You kick out your leg. As you correctly pointed out, the 3rd law implies that the force you use to kick out your leg also causes the rest of you to begin rotating. If you do nothing else you should keep rotating, right? Yes! If you do nothing else, you should keep rotating. But now comes the experimental part. Try kicking out your leg without doing anything else for like a minute. Bet you can't do it. Why? Because at some point, your leg can't go any farther and stops. Importantly, the act of stopping your leg means your body imparted a force on it. Just as the original force to move your leg began a rotation of your body, the force required to stop your leg cancels the rotation of your body.
The important thing to consider here is that both momentum and angular momentum must remain conserved. If you are sitting isolated in space; not moving or rotating and you don't expel or interact with any material, then your momenta are conserved. You can move or rotate your leg or arm in one direction to make the rest of your body move or rotate in the opposite direction, but once you try to bring your arm or leg back to a rest position, that cancels out the movement or rotation, leaving you with zero momentum again. What you'll find is that you'll even stay oriented in the same direction when you bring your leg back to rest position. This is because there can't be any average angular momentum over a period of time if there was none to begin with. It'd be the most frustrating clumsy swim of your life.

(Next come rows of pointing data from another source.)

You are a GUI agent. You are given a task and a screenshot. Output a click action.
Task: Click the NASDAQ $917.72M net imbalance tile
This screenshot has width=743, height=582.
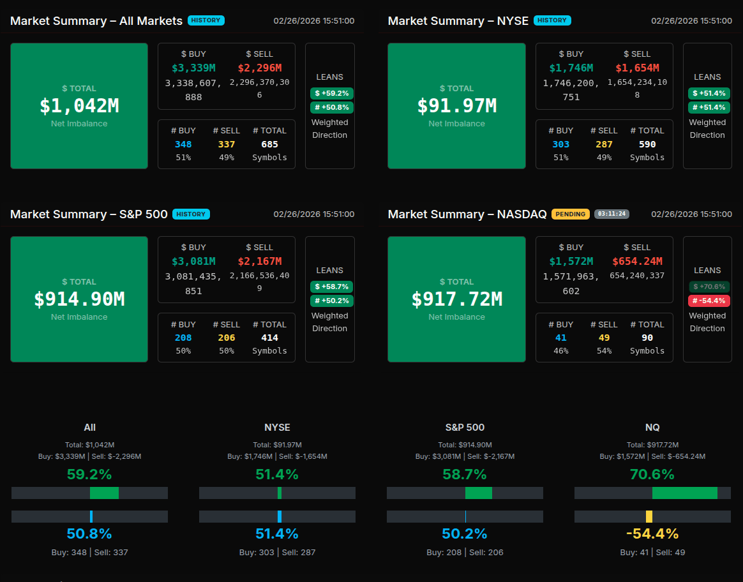[456, 299]
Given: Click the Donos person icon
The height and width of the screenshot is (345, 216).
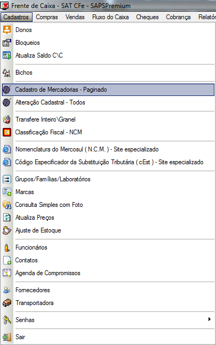Looking at the screenshot, I should tap(7, 30).

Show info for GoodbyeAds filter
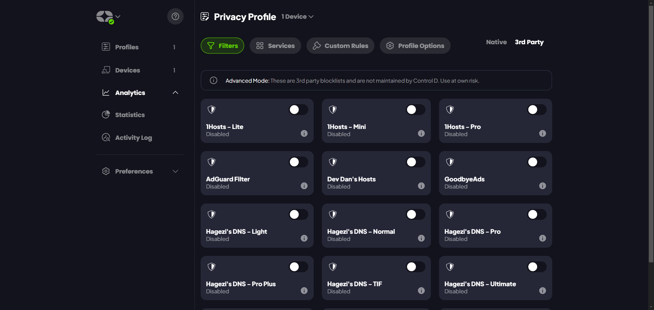542,186
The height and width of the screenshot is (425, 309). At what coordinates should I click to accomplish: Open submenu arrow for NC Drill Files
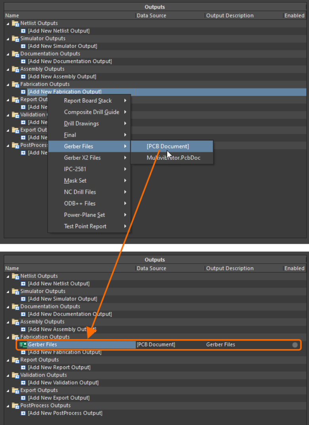click(125, 192)
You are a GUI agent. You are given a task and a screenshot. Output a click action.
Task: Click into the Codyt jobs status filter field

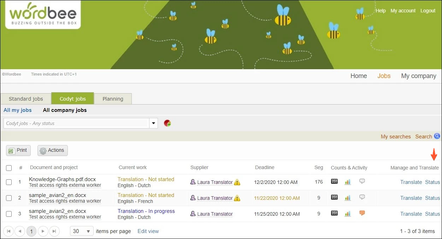click(x=76, y=123)
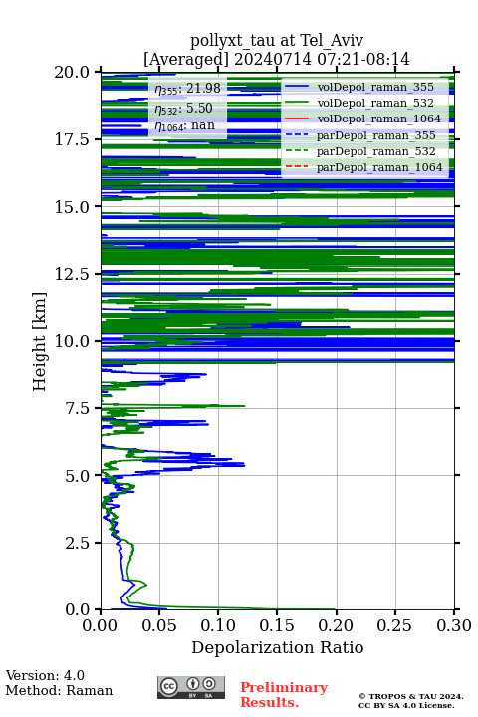Click the η355: 21.98 annotation
Screen dimensions: 478x717
coord(187,89)
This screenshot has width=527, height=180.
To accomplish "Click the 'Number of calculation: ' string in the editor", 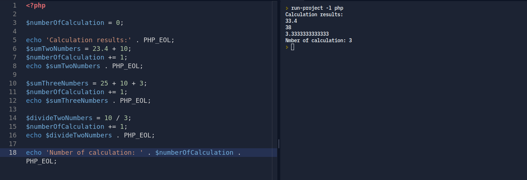I will [95, 153].
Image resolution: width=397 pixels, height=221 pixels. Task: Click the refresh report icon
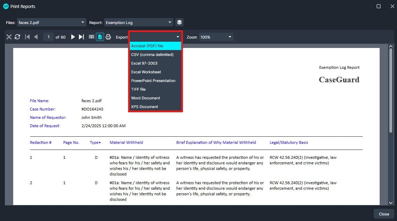tap(17, 37)
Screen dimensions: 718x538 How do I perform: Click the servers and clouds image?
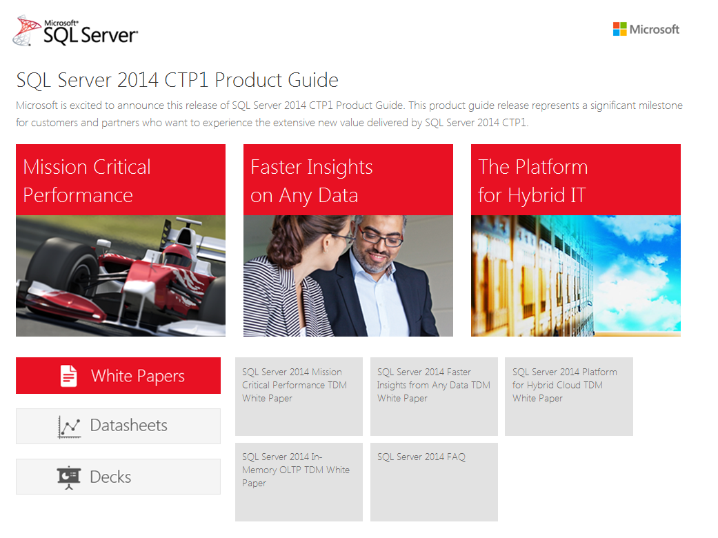tap(575, 276)
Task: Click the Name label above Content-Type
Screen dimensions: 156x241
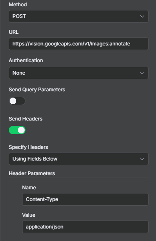Action: (x=29, y=188)
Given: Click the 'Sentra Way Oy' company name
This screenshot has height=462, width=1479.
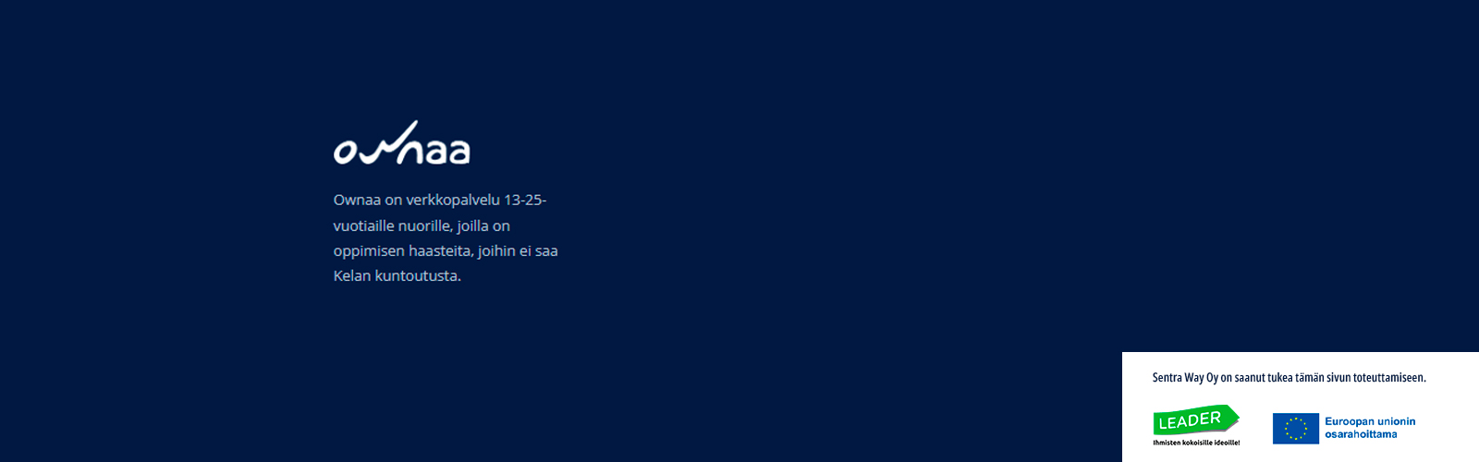Looking at the screenshot, I should (1185, 378).
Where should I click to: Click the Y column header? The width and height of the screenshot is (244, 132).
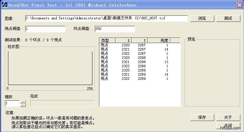139,40
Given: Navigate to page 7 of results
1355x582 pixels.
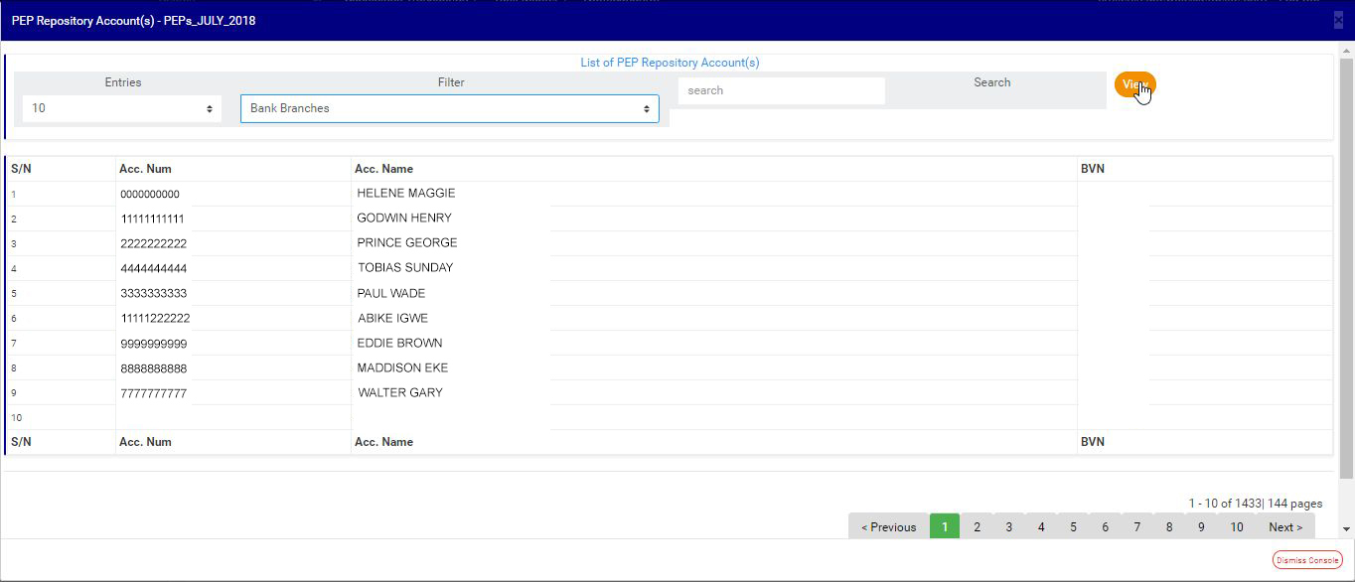Looking at the screenshot, I should [1136, 527].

On Earth, there's plenty of sources of friction and other types of resistance to trick you into thinking this should work in space, but it doesn't. And if I ever become friends with an astronaut, I'll ask them to make a video during an EVA that shows how futile swimming in space is (That's gotta be a huge favour to ask of them. Space is like an enormous bottomless pit on all sides; one slip and you're gone. Can you say "agoraphobic nightmare"?)